Por cima do vidro da frente, tinha escrito em letras bem à vista: Jeremias da Fonseca. Deus te guie. E guiou. Se não já vão ver. Cada qual acredita no que quer como sempre desde que o mundo é mundo, mas afianço que todos ali naquela hora foi nisso que acreditaram.
Dita a missa, feitas as rezas, vista a procissão e comidos os farnéis que eram fartos em comida e em bebida, havia que marinhar de volta a casa. Cheia a camioneta, fechados os taipais, ronco daqui ronco dali, começava a descida com pena de quase todos e com as risadas de muitos como é próprio de final de festa.
Aconteceu que a páginas tantas, a camioneta do Jeremias mais parecida mula picada pelas abelhas ou cavalo sujeito a esporas na barriga. Desabrida parecia que levava o diabo com ela. Ninguém falou, mas o espanto e a inquietação começaram a desenhar-se nas caras.
Nisto, num repente serenou. Amainou a velocidade.
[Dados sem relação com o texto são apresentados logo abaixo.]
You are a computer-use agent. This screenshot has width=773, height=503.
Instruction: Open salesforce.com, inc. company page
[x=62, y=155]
Foi indo mais devagar, mais devagar, até que embateu numa árvore ao de levezinho. Abanou, mas não partiu. A camioneta parou e o povo saltou cá para fora, para o chão onde alguns se estatelaram. Estava tudo meio zonzo.
Na cabine o Jeremias com a cabeça tombada sobre o guiador, parecia quase que nem estava ali. A cara de tão branca mais parecia de cera. Alguns furiosos abriam a porá num rompante, mas mediante a visão do condutor, estacaram, e deixaram que ele se pusesse em si.
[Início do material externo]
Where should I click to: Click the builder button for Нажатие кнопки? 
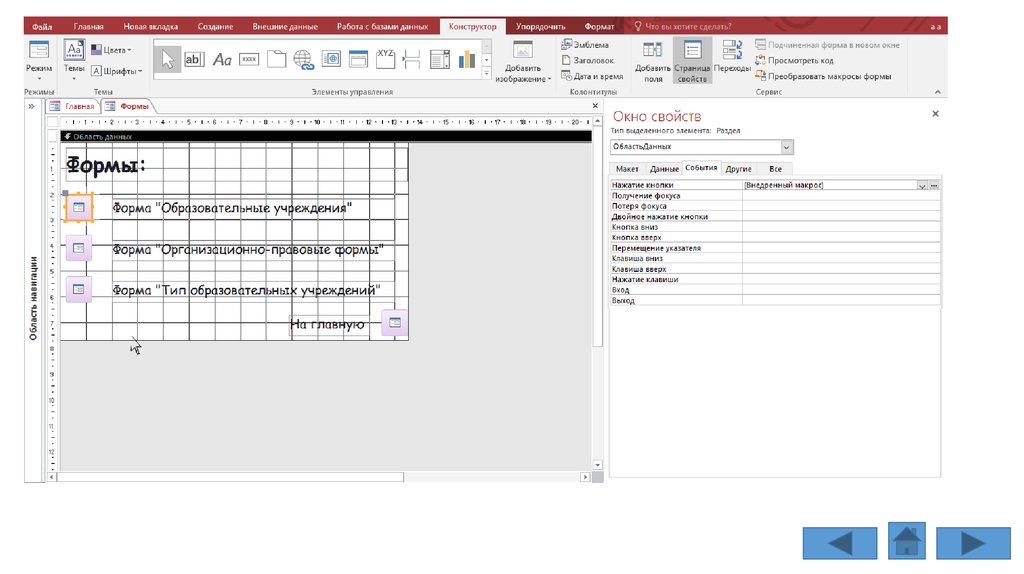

O homem foi recuperando as cores. Ergeu a cabeça, olhou em redor, e desceu da camioneta ainda meio cambaleante. Depois serenou, recuperou quando o espírito se lhe regressou para o interior. Sabia que tinha de dar uma explicação aos passageiros, e deu-a.
Segundo narrou, até ao meio da descida estava tudo bem. Depois, num repente, apercebeu-se que a maquineta estava sem travões e começava a ganhar velocidade com o risco de galgar por aí abaixo sem controle até ir às catrâmbias pela ribanceira, ou de se esbarrar contra um muro causando uma tragédia.
Chamou-se a Deus. Disse. Lembrou-Lhe que tinha escrito na frente da carrinha “Jeremias da Fonseca. Deus te Guie” e Pediu-Lhe que fosse Ele a guiar a camioneta por ali abaixo, antes que fosse tudo para o catano. Prometeu que se houvesse salvação, enquanto pudesse, acartaria de graça toda gente serra acima em cada segundo Domingo de Julho. Sentiu que foi ouvido e largou os comandos da máquina que veio ao deus-dará até parar.
Todos se benzeram e ajoelharam agradecendo o milagre. Não se sabe se o houve. No entanto o certo é que ninguém se magoou. Nem um simples arranhão. Não ganharam para o susto, mas isso nem aleija nem mata. Como ainda havia restos das merendas, tornou a haver festa.
O certo é que durante anos e anos, o Jeremias prestou serviço de transporte serra acima e serra abaixo para a festa de Santa Helena. A camioneta foi sempre a mesma, ora ronceira, ora ligeira, mas sempre reluzente. Se tivesse alma, até se diria que mostrava contentamento na missão.
Diz quem ainda se lembra, que ela apitava, apitava. Mas o Jeremias jurava que isso era sem ele carregar no apito. Será que o dianho da camioneta ganhou poder de sentir?
Não sei. Ele vê-se por aí tanta coisa.